• [Article]

+ + + + + + +

Each such certificate shall be sealed with the corporate seal, which may be
facsimile, engraved or printed. If the Corporation shall be authorized to issue
more than one class or series of stock, every certificate representing shares
shall set forth upon the face or back of the certificate, or shall state that
the Corporation will furnish to any shareholder upon request and without charge,
a full or summary statement of the designations, voting rights, preferences,
limitations and relative rights of the shares of each class authorized to be
issued and, if the Corporation is authorized to issue any preferred or special
class in series, the variations in the relative rights and preferences between
the shares of each such series so far as the same have been fixed and determined
and the authority of the Board of Directors to fix and determine designations,
voting rights, preferences, limitations, and special rights of the classes and
series of shares of the Corporation.

     Section 2. Facsimile Signatures. Where a certificate is countersigned (1)
by a transfer agent other than the Corporation or its employee or (2) by a
registrar other than the Corporation or its employee, any other signature on the
certificate may be facsimile, engraved or printed. In case any officer, transfer
agent or registrar who has signed or whose facsimile signature has been placed
upon a certificate, shall have ceased to be such officer, transfer agent or
registrar before such certificate is issued, it may be issued by the Corporation
with the same effect as if he were such officer, transfer agent or registrar at
the date of issue.



                                       13



     Section 3. Lost Certificates. The Board of Directors may direct a new

certificate or certificates to be issued in place of any certificate or
certificates theretofore issued by the Corporation alleged to have been lost,
stolen or destroyed upon the making of an affidavit to that fact by the person
claiming the certificate of stock to be lost, stolen or destroyed. When
authorizing such issue of a new certificate or certificates, the Board of
Directors may, in its discretion and as a condition precedent to the issuance
thereof, require the owner of such lost, stolen or destroyed certificates or
certificates, or his legal representative, to advertise the same in such manner
as it shall require and/or to give the Corporation a bond in such sum as it may
direct as indemnity against any claim that may be made against the Corporation
with respect to the certificate alleged to have been lost, stolen or destroyed.

     Section 4. Transfers of Stock. Upon surrender to the Corporation or the
transfer agent or agents of the Corporation of a certificate for shares duly
endorsed or accompanied by proper evidence of succession, assignment or
authority to transfer, it shall by the duty of the Corporation to issue a new
certificate to the person entitled thereto, cancel the old certificate and
record the transaction upon its books.

+ + + + + + +

• [Written task A]
Name every section title that appears in the bylaws excerpt.
• [Written task B]
Answer these questions from the bylaws excerpt:
(i) In what forms may the corporate seal on a certificate be?
(ii) Who must make the affidavit before the Board of Directors directs a new certificate in place of a lost one?
(iii) Under Section 4, what three things must the Corporation do when a properly endorsed certificate is surrendered?
• [Written task C]
Please carry on the bylaws excerpt from the end of its final sentence, in the same style.
The entries that follow have no connection to the bylaws excerpt.

+ + + + + + +

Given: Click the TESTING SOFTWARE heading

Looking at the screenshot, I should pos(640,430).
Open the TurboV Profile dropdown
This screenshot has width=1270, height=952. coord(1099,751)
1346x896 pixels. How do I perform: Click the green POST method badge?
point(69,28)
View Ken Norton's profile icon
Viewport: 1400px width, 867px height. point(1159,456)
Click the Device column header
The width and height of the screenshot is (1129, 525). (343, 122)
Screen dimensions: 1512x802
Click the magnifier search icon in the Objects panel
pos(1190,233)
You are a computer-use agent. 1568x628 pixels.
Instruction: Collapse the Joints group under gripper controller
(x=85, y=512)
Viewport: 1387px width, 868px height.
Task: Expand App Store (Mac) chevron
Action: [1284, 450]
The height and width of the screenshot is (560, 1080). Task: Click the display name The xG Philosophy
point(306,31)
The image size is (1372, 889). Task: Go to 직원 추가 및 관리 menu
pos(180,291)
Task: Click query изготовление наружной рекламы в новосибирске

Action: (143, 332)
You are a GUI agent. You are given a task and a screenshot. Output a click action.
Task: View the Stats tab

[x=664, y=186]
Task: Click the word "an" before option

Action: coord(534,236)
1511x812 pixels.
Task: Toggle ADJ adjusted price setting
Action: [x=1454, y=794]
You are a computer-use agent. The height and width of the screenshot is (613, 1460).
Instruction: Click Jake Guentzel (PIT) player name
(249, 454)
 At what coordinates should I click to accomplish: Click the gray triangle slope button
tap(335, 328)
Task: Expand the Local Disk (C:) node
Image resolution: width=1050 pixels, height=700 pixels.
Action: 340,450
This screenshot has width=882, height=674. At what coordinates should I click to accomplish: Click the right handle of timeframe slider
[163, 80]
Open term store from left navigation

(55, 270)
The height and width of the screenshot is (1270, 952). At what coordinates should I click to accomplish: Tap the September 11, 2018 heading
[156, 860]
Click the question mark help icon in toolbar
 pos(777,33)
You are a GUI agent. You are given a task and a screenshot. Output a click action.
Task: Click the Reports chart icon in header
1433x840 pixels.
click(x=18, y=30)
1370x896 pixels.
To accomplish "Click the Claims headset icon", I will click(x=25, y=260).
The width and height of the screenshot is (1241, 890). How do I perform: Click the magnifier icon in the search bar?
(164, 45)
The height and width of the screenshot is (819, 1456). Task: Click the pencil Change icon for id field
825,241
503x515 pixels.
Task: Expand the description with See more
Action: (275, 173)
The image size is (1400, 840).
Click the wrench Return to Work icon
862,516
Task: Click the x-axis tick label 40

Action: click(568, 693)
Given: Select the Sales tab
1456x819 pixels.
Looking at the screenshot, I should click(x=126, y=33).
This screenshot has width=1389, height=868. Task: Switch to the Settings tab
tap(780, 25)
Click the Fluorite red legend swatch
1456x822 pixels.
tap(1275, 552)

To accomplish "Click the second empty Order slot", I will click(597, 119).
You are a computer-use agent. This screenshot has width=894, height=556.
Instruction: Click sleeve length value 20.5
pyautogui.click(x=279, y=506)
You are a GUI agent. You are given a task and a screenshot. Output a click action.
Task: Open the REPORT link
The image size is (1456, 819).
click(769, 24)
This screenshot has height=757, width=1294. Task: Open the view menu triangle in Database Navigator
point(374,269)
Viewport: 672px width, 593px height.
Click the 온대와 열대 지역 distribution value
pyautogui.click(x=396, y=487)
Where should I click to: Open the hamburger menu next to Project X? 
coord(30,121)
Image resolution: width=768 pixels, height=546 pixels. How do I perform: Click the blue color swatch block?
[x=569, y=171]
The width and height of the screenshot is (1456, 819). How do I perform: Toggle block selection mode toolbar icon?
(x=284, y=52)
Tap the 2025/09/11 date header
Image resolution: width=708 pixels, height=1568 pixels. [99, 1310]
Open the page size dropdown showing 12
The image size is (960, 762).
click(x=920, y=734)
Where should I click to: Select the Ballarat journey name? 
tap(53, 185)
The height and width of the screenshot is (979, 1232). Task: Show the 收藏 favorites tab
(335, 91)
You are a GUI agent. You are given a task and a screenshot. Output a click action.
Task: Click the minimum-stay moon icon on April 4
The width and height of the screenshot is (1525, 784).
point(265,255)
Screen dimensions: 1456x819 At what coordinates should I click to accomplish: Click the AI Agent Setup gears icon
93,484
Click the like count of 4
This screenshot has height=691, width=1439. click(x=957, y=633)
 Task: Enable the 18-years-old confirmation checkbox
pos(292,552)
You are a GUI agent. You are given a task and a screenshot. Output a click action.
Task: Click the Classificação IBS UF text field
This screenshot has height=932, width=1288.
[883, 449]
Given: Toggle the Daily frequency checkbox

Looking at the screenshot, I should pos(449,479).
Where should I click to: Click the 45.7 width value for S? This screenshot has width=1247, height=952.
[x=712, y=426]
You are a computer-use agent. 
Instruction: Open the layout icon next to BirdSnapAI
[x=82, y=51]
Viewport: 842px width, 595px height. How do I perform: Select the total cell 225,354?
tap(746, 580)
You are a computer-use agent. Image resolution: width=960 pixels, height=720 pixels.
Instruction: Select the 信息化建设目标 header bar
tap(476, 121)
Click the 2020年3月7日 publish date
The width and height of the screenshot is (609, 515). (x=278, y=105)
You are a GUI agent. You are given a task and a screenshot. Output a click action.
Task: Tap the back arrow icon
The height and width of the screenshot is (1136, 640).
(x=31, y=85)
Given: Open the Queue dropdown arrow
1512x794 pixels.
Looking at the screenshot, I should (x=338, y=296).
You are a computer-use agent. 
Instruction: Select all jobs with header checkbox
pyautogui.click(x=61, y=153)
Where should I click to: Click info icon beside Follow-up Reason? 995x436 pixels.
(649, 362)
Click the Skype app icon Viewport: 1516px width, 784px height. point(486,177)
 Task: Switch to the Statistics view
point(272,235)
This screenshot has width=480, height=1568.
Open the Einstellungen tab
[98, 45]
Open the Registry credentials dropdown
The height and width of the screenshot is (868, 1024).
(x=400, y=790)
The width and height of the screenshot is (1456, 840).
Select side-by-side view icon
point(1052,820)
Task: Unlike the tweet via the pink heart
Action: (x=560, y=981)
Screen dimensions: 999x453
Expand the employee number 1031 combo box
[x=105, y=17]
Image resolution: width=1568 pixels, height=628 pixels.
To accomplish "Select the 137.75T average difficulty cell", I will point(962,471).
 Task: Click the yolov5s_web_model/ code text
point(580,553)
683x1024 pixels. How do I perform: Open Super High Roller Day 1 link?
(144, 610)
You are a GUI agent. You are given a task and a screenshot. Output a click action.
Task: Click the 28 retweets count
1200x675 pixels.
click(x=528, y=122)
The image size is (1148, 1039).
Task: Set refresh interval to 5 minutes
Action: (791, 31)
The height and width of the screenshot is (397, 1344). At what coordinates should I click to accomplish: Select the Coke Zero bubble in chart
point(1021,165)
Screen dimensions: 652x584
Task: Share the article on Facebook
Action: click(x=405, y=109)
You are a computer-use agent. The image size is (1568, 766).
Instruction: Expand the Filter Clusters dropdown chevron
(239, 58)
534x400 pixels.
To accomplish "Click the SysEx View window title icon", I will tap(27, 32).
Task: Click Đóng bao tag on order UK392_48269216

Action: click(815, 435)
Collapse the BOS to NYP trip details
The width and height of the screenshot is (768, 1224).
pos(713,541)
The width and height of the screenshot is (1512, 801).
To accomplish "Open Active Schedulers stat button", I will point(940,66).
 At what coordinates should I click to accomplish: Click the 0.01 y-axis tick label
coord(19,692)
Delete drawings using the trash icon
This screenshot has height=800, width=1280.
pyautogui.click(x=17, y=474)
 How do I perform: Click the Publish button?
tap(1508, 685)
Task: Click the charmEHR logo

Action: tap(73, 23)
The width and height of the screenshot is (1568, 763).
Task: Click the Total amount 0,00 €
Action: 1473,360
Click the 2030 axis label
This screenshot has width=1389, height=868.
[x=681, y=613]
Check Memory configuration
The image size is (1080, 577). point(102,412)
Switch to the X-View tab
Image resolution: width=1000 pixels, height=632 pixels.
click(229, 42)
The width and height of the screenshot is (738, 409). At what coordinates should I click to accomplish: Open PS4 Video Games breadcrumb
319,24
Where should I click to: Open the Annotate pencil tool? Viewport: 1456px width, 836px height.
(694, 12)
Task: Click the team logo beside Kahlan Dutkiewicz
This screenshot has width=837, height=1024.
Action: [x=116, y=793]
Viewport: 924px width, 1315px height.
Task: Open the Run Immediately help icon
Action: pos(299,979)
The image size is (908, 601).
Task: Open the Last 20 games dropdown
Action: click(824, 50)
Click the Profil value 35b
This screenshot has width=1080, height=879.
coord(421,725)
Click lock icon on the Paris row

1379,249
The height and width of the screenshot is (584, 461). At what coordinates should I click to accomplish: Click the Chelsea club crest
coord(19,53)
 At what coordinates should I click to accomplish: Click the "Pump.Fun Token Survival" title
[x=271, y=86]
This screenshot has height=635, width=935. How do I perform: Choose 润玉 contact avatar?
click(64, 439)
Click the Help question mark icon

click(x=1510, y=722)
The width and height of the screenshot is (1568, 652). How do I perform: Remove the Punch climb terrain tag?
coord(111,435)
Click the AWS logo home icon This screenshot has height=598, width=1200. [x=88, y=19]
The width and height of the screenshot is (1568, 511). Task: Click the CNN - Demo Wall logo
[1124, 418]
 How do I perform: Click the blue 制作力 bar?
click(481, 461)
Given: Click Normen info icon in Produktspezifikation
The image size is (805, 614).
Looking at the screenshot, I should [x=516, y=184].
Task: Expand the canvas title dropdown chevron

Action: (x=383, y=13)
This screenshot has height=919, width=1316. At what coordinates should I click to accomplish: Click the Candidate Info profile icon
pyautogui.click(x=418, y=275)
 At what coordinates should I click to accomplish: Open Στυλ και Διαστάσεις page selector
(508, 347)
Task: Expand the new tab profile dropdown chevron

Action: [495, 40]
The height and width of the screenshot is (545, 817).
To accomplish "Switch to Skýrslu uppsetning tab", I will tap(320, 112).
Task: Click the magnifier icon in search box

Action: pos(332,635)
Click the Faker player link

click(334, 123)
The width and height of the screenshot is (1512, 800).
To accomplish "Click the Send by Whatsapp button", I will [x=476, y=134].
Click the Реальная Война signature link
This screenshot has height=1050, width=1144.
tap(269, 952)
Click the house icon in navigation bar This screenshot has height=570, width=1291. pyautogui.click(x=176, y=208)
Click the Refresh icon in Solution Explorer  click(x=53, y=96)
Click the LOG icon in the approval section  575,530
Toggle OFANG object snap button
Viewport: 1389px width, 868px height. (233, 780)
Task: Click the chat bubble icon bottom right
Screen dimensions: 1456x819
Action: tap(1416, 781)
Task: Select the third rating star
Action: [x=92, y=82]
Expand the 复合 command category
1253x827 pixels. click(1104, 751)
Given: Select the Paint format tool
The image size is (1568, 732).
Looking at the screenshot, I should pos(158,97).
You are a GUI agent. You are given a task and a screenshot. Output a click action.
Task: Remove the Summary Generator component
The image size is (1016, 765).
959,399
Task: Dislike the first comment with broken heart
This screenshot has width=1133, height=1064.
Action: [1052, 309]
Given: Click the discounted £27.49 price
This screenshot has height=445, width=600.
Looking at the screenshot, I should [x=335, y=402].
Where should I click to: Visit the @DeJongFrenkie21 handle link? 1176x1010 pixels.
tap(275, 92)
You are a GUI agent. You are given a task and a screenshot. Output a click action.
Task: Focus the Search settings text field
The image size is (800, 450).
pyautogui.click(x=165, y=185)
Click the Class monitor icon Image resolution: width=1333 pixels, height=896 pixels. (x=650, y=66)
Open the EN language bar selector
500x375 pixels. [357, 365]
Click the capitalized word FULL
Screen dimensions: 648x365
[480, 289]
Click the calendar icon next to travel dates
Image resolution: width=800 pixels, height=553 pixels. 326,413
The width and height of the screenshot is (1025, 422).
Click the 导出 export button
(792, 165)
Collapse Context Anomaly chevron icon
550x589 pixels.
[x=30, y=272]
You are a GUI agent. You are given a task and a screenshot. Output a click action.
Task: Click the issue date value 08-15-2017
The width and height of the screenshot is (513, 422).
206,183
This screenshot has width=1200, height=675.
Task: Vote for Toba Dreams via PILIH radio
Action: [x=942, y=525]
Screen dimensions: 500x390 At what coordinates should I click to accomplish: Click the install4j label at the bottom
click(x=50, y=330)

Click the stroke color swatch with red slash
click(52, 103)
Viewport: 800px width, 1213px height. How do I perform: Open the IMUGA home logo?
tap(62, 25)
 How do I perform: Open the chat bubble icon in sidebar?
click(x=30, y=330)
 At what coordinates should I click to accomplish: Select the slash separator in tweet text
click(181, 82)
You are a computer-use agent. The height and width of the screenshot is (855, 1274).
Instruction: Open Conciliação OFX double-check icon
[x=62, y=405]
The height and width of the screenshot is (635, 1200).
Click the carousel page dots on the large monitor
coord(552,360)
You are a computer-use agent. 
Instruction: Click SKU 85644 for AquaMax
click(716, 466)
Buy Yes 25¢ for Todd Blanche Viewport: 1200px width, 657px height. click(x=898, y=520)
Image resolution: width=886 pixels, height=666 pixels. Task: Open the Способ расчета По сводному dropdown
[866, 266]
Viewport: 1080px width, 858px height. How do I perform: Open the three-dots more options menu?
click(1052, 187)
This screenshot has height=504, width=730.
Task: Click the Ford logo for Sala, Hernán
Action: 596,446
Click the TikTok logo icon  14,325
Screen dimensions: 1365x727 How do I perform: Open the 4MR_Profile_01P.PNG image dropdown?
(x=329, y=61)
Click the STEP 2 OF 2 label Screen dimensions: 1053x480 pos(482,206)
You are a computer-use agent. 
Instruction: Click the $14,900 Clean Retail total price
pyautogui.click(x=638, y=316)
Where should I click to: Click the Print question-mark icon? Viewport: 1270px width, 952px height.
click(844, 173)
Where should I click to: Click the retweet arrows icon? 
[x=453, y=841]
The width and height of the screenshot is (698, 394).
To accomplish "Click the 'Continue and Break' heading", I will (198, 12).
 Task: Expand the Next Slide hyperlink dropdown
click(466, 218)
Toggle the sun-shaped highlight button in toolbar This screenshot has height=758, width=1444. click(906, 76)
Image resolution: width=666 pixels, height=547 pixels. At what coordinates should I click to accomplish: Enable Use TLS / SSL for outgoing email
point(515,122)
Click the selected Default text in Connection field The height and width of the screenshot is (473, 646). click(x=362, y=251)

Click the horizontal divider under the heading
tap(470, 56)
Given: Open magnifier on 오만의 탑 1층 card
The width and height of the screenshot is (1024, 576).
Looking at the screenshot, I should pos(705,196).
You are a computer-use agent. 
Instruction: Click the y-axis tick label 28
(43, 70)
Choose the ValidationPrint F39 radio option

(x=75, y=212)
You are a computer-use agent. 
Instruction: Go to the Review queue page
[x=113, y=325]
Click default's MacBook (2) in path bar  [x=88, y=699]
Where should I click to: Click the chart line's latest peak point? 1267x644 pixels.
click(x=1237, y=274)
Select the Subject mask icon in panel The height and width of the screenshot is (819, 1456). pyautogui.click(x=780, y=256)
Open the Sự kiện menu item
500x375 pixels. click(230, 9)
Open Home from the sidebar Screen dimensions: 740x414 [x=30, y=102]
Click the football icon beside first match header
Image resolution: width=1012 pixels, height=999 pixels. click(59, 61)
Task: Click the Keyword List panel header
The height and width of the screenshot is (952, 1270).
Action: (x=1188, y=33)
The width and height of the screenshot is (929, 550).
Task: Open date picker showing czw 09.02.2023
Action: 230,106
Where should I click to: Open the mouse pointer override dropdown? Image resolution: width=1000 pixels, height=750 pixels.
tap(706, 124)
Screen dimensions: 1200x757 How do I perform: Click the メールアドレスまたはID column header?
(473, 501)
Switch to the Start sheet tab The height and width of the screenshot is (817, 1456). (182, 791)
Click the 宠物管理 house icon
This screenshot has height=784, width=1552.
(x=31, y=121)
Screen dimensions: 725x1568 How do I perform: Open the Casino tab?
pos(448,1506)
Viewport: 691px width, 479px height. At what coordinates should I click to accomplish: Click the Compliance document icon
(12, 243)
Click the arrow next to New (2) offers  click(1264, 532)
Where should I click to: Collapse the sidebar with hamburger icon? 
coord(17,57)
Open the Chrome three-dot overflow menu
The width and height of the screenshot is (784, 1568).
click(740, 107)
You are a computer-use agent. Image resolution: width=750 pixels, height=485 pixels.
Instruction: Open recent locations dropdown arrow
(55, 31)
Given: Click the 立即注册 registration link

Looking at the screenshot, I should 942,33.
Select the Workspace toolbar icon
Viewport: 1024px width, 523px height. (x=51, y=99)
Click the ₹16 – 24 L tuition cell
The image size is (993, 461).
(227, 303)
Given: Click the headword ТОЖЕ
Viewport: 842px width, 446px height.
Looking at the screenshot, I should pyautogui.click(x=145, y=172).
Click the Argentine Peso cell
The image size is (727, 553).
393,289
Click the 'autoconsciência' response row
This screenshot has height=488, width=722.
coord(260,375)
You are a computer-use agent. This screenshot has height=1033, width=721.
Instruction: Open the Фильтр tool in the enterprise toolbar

+ + + + + + +

• [Exercise result A]
Facsimile Signatures; Lost Certificates; Transfers of Stock

• [Exercise result B]
(i) It may be facsimile, engraved or printed.
(ii) The person claiming the certificate of stock to be lost, stolen or destroyed.
(iii) Issue a new certificate to the person entitled to it, cancel the old certificate, and record the transaction upon its books.

• [Exercise result C]
     Section 5. Fixing Record Date. In order that the Corporation may determine
the shareholders entitled to notice of or to vote at any meeting of shareholders
or any adjournment thereof, or entitled to receive payment of any dividend or
other distribution or allotment of any rights, or entitled to exercise any
rights in respect of any change, conversion or exchange of stock or for the
purpose of any other lawful action, the Board of Directors may fix, in advance,
a record date, which shall not be more than ninety days before the date of such
meeting or any other action. If no record date is fixed, then (a) the record
date for determining shareholders shall be at the close of business on the day
next preceding the day on which notice is given or, if notice is waived, at the
close of business on the day next preceding the day on which the meeting is held
and (b) the record date for determining shareholders for any other purpose shall
be at the close of business on the day on which the Board of Directors adopts
the resolution relating hereto. A determination of shareholders of record
entitled to notice of, or to vote at, a meeting of shareholders shall apply to
any adjournment of the meeting; provided, however, that the Board of Directors
may fix a new record date for the adjourned meeting in which case notice of the
adjourned meeting shall be given to each shareholder of record entitled to vote
at the meeting.

     Section 6. Registered Shareholders. The Corporation shall be entitled to
recognize the exclusive right of a person registered on its books as the owner
of shares to receive dividends, and to vote as such owner, and to hold liable
for calls and assessments a person registered on its books as the owner of
shares, and shall not be bound to recognize any equitable or other claim to or
interest in such share or shares on the part of any other person, whether or not
it shall have express or other notice thereof, except as otherwise provided by
the laws of Pennsylvania.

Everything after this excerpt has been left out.